En ouvrant la carte, les clients ont tendance à parcourir les plats une première fois, puis une deuxième. Mais ils ne rêvent pas : certains tacos sont bien proposés à 1 € ou 1,50 €. Une scène qui surprend régulièrement les nouveaux arrivants à Séville, habitués à des tarifs bien plus élevés. Alors, comment certains restaurants parviennent-ils à maintenir des prix aussi bas tout en servant des produits de qualité ? Derrière ces petites additions se cache surtout une autre manière de sortir, de partager un repas… et de vivre la soirée.


Pourquoi des tacos à moins de 2 € dans certains restaurant ?
La première réaction des touristes est souvent la même : vérifier que le prix affiché est bien le bon.
Dans la capitale andalouse, plusieurs établissements comme la Sra Pop ou encore La Malinche Taquería, près de las Setas, proposent effectivement des tacos à 1,50 € ou 1 €, notamment dans les quartiers fréquentés par les habitants. Une offre qui intrigue autant les visiteurs que les expatriés fraîchement installés en Andalousie.

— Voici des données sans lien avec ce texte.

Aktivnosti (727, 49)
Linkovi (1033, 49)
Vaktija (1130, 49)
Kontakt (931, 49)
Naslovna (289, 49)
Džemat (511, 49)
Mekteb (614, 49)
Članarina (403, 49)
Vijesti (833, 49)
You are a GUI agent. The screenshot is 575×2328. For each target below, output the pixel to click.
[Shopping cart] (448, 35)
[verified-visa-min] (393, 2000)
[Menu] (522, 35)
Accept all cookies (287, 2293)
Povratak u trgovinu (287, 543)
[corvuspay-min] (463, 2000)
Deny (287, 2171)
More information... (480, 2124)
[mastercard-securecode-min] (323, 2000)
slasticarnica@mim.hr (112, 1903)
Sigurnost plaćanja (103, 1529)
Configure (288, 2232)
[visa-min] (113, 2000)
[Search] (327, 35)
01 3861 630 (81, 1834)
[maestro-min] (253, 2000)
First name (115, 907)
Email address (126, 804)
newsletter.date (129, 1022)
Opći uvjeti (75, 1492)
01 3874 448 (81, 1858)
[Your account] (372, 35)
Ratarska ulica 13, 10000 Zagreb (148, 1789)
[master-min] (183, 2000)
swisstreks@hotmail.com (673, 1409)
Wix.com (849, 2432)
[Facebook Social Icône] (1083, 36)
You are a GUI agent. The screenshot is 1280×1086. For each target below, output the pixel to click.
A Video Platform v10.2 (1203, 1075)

Pourtant, ces tarifs ne sont pas synonymes de mauvaise qualité. Bien au contraire. Les ingrédients restent simples, les recettes rapides à préparer et les cuisines fonctionnent à un rythme soutenu, ce qui permet de servir un grand nombre de clients tout au long de la journée.
Dans beaucoup de bars sévillans, le taco n'est pas pensé comme un plat unique. Il accompagne la soirée. Les clients en commandent un, puis un deuxième, parfois un troisième, tout en partageant quelques verres autour d'une discussion.
Mais le véritable secret se trouve ailleurs. Si ces restaurants rencontrent autant de succès, c'est aussi parce qu'ils répondent à une manière de consommer qui est propre à Séville.
À Séville, les soirées commencent autour de quelques tacos
Ici, on ne s'attable pas forcément pour commander un plat unique. Les repas se construisent au fil de la soirée et se nourrissent autour des discussions. Un premier taco, quelques tapas à partager, une bière ou un tinto de verano… puis une nouvelle commande lorsque les discussions se prolongent.
Les terrasses se remplissent progressivement à partir de 21 heures. Familles, groupes d'amis, collègues ou étudiants prennent le temps de discuter avant, parfois, de poursuivre leur soirée dans un autre bar ou une discothèque.
Cette culture du partage, héritée du tapéo, explique en partie pourquoi les petits formats séduisent autant. Ils permettent de goûter plusieurs spécialités sans faire grimper l'addition et transforment le repas en véritable moment de convivialité.

Les soirs de match, les terrasses affichent rapidement complet
Cette façon de consommer se remarque encore davantage lors des grands rendez-vous sportifs. Qu'il s'agisse d'un match du Betis, du Séville FC, ou récemment avec la Coupe du Monde de football les terrasses se remplissent bien avant le coup d'envoi.
Les clients viennent pour suivre la rencontre, mais tout en partageant un moment entre amis autour de quelques assiettes faciles à déguster sans quitter l'écran des yeux.
C'est ce qui avait convaincu Kylian et Jérôme, deux Parisiens rencontrés à Séville lors d'un séjour estival.
On nous avait conseillé l'Alameda de Hércules pour regarder le match, France-Espagne. Quand on a vu cette offre, on a sauté sur l'occasion. C'est le meilleur moyen de manger sans se prendre la tête, avec très peu d'attente. Pour une soirée comme celle-ci, c'était exactement ce qu'on recherchait
Au fil de chaque rencontre, les serveurs enchaînent les allers-retours entre les tables. Les commandes de tacos, de tapas et de boissons se succèdent sans interruption, tandis que les discussions alternent entre les actions du match et les éclats de rire. Une ambiance qui illustre parfaitement la manière dont les Sévillans aiment vivre leurs soirées.